§ Excerpted passage
:::::

ICFTU OnLine – March 2, 2006(1)

Spotlight interview with Rosine Soubeiga (Burkina Faso – FNTCS)

Brussels, 2 March 2006 (ICFTU OnLine) On March 8, 2006, the ICFTU will launch the second phase of its global campaign to organise women workers. Women working in the informal economy are a primary target of this campaign (*).

The FNTCS (National Federation of Construction and Forestry Workers) is supporting a project to fight deforestation in the north of Burkina Faso, near Ouahigouya. At the centre of the project are over 80 women who work at the Somiaga tree nursery. For Rosine Soubeiga, the secretary for the promotion of women at the FNTCS, developing the growth of moringa trees in this Sahelian region is successfully contributing to reducing poverty.

What is the objective of this tree nursery project at the gateway to the desert?

The aim of the FNTCS is to protect the environment and fight against desertification. Its mission is to inspire the members to build nationwide solidarity to defend the interests of the workers and to defend their human rights through the respect of trade union rights. By developing reforestation activities in this desert region of Burkina Faso, we are firmly heading in this direction. To be more specific, planting trees amounts to halting the advance of the desert. We are also contributing to making the land more fertile. By providing fertile land for present and future generations, we are also equipping them with the means to secure good harvests. This provides the local population with food security, and, at the end of the day, better health.

:::::

§ Dataset extract

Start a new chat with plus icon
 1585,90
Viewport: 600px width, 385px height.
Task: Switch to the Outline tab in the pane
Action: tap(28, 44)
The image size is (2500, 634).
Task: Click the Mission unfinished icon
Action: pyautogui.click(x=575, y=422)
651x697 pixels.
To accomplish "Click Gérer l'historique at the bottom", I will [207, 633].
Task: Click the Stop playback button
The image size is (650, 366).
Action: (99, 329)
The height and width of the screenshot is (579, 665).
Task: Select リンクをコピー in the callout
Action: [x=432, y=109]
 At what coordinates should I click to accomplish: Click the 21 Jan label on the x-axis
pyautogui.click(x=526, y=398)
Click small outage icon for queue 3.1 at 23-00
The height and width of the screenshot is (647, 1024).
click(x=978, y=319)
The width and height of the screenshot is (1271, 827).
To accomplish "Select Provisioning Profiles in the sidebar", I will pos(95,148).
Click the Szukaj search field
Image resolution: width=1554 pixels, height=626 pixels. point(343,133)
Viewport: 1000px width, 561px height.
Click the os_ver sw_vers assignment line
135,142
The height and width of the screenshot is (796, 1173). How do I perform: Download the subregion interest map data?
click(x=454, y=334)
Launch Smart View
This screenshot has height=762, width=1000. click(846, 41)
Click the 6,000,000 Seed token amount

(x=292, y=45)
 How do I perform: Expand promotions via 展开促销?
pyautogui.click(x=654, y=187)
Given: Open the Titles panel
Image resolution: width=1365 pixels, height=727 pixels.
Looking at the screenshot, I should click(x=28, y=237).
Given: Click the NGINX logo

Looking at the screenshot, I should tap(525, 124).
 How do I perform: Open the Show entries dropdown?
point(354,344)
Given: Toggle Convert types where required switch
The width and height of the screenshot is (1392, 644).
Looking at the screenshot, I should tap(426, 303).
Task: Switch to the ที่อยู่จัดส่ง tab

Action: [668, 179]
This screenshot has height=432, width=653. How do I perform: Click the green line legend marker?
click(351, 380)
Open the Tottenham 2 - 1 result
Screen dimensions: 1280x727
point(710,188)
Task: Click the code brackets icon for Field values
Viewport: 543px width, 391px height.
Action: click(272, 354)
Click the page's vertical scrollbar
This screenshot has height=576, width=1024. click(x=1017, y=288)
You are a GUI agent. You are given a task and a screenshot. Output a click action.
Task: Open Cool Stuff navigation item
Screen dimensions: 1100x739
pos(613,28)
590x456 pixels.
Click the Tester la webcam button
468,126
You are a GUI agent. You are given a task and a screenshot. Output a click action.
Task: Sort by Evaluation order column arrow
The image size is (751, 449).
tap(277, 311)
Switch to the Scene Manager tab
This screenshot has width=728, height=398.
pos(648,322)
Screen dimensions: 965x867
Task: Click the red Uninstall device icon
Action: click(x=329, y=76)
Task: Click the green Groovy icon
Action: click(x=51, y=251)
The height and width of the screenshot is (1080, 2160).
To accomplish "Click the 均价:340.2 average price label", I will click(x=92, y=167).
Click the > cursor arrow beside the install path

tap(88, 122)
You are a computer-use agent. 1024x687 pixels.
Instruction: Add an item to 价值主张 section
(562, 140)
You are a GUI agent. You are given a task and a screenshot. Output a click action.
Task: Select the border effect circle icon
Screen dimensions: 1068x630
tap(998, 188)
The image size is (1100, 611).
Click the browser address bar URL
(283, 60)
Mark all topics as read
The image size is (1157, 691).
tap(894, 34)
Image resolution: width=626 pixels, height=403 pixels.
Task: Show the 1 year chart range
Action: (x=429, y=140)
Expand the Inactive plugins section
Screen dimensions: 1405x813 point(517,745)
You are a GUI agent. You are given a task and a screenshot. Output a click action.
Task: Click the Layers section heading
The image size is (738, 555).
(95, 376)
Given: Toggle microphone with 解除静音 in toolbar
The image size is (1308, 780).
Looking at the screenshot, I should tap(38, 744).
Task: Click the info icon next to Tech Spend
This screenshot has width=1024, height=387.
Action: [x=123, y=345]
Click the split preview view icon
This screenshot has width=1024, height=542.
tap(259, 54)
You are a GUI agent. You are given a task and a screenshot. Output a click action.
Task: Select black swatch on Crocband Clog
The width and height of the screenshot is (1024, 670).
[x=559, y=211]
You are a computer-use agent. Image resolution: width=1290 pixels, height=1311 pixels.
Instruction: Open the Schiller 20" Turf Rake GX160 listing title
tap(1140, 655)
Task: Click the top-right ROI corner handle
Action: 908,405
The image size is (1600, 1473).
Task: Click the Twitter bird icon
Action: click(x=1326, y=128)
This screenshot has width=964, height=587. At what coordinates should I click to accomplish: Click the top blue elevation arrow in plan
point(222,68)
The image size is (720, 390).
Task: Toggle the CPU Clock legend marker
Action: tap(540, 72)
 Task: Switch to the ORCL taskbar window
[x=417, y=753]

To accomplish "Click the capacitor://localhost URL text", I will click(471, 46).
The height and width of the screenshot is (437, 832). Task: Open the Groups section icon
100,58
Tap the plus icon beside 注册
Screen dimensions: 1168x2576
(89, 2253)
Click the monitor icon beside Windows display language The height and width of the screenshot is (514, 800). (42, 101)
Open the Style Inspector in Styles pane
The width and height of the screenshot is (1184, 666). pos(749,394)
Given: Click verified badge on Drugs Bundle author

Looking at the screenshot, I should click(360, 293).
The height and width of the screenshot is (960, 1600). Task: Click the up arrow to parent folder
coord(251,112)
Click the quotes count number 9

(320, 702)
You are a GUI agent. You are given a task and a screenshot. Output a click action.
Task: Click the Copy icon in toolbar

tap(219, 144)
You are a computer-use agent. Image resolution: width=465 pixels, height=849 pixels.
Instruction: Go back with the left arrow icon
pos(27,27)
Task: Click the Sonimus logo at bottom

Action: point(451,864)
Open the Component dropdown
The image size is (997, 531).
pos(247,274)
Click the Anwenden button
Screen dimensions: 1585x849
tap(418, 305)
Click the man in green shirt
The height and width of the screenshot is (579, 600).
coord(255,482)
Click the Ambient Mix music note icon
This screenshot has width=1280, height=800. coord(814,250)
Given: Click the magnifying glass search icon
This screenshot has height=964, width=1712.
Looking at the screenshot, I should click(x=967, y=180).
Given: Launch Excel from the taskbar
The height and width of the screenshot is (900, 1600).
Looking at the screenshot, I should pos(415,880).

:::::

§ Work task
Output the part of the interview on the Burkina Faso tree nursery between "The FNTCS (National" and "to the desert?", inclusive. The records are not needed for what follows.

§ Exercise result
The FNTCS (National Federation of Construction and Forestry Workers) is supporting a project to fight deforestation in the north of Burkina Faso, near Ouahigouya. At the centre of the project are over 80 women who work at the Somiaga tree nursery. For Rosine Soubeiga, the secretary for the promotion of women at the FNTCS, developing the growth of moringa trees in this Sahelian region is successfully contributing to reducing poverty.

What is the objective of this tree nursery project at the gateway to the desert?